Each connector exposes a PollMaxWaitSeconds config field and matching env var:

Connector Env var Default
DigiCert CERTCTL_DIGICERT_POLL_MAX_WAIT_SECONDS 600 (10m)
Sectigo CERTCTL_SECTIGO_POLL_MAX_WAIT_SECONDS 600 (10m)
Entrust CERTCTL_ENTRUST_POLL_MAX_WAIT_SECONDS 600 (10m)
GlobalSign CERTCTL_GLOBALSIGN_POLL_MAX_WAIT_SECONDS 600 (10m)

Tune up (e.g., 86400 = 24 hours) for Entrust approval-pending workflows where humans manually approve enrollments. Tune down (e.g., 60) for high-throughput environments that prefer to recycle the scheduler tick rather than block one renewal goroutine for minutes.

A value of 0 (or unset) falls back to the package default in internal/connector/issuer/asyncpoll.

Failure modes

Upstream returns 429 forever. The Poller respects the backoff (5s → 15s → 45s → 2m → 5m), so a sustained 429 stream burns through the full PollMaxWait budget with at most 7-8 attempts (instead of ~600 attempts at 1/sec). After PollMaxWait expires, GetOrderStatus returns StillPending; the scheduler re-enqueues for the next tick. The total request volume against the upstream is bounded by tick interval / minimum backoff — typically 1-2 requests per minute even under heavy load.

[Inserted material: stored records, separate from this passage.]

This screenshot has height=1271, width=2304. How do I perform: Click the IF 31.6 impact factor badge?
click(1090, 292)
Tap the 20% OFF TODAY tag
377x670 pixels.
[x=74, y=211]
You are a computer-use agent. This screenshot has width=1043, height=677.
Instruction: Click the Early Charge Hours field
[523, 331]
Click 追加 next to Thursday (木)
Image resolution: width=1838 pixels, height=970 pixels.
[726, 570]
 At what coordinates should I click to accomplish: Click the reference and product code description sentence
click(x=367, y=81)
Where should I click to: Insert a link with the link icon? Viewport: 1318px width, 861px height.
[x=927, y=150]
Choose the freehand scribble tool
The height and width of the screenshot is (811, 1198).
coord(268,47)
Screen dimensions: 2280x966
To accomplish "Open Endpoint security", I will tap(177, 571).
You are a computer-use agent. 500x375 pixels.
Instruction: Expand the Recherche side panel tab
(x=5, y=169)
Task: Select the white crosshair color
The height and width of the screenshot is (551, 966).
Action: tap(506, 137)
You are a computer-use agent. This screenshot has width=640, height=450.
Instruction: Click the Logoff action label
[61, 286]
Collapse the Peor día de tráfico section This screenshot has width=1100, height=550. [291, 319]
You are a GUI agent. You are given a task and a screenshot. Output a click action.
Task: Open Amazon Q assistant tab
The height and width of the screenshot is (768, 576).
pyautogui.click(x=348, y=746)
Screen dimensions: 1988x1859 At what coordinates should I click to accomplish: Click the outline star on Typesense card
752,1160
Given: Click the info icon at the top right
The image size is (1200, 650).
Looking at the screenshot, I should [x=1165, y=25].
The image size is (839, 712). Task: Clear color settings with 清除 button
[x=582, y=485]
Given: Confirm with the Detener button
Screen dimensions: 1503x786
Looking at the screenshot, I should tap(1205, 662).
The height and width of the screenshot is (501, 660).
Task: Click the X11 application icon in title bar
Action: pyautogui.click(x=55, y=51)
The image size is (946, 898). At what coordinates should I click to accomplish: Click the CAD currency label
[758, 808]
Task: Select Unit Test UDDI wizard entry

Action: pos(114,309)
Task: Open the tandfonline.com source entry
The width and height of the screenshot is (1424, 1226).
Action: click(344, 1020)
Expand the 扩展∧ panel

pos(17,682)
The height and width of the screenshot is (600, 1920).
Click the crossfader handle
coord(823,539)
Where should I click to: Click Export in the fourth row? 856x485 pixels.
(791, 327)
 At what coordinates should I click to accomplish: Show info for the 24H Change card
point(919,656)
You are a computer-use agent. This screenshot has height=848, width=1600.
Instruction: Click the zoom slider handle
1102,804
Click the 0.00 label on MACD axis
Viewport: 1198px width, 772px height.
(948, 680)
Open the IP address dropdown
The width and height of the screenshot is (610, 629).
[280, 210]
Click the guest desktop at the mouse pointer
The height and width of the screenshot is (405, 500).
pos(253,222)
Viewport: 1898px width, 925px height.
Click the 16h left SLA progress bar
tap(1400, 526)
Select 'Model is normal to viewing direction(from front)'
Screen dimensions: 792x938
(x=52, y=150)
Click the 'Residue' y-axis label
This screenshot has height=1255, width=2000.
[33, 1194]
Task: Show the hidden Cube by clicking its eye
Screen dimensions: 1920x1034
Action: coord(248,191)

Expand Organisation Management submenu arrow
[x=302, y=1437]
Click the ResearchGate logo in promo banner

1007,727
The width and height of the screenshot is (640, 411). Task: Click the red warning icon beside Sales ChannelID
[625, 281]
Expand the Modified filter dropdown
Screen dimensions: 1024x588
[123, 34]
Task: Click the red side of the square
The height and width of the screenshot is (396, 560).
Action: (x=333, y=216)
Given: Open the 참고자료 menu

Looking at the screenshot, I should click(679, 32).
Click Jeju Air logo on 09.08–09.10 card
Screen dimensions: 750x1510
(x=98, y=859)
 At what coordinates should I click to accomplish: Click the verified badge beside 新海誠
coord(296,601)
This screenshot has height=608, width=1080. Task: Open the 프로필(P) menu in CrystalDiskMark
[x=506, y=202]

Sectigo collectNotReady sentinel. When the SCM status endpoint reports Issued but the cert collect endpoint isn't yet ready, the old code branched into a special "pending" return. Now that branch returns StillPending from the poll closure, so the cert collection rides the same backoff schedule.

Entrust approval-pending. The AWAITING_APPROVAL status maps to StillPending. With the default PollMaxWait=10m, the scheduler will re-enqueue once per tick if approval hasn't happened yet; with PollMaxWait=24h the same renewal goroutine waits the full approval window. Pick the latter when you have many approval-pending enrollments per tick.

Where the implementation lives

  • internal/connector/issuer/asyncpoll/asyncpoll.go — shared Poller with backoff math, jitter, deadline, and ctx-aware cancellation.
  • internal/connector/issuer/digicert/digicert.gopollOrderOnce + GetOrderStatus orchestrator.
  • internal/connector/issuer/sectigo/sectigo.gopollEnrollmentOnce + status-code permanence triage (isPermanentStatusError).
  • internal/connector/issuer/entrust/entrust.gopollEnrollmentOnce + approval-pending mapping.
  • internal/connector/issuer/globalsign/globalsign.gopollCertificateOnce (serial-number tracking).
  • internal/connector/issuer/asyncpoll/asyncpoll_test.go — 11 unit tests covering happy path, transient-then-success, Failed termination, MaxWait timeout, last-error wrap, ctx cancel, multiplicative backoff, jitter bounds, defaults.

Audit blocker reference

cowork/issuer-coverage-audit-2026-05-01/RESULTS.md, Top-10 fix #5 (Part 1.5 finding #4: "No polling backoff for async CAs").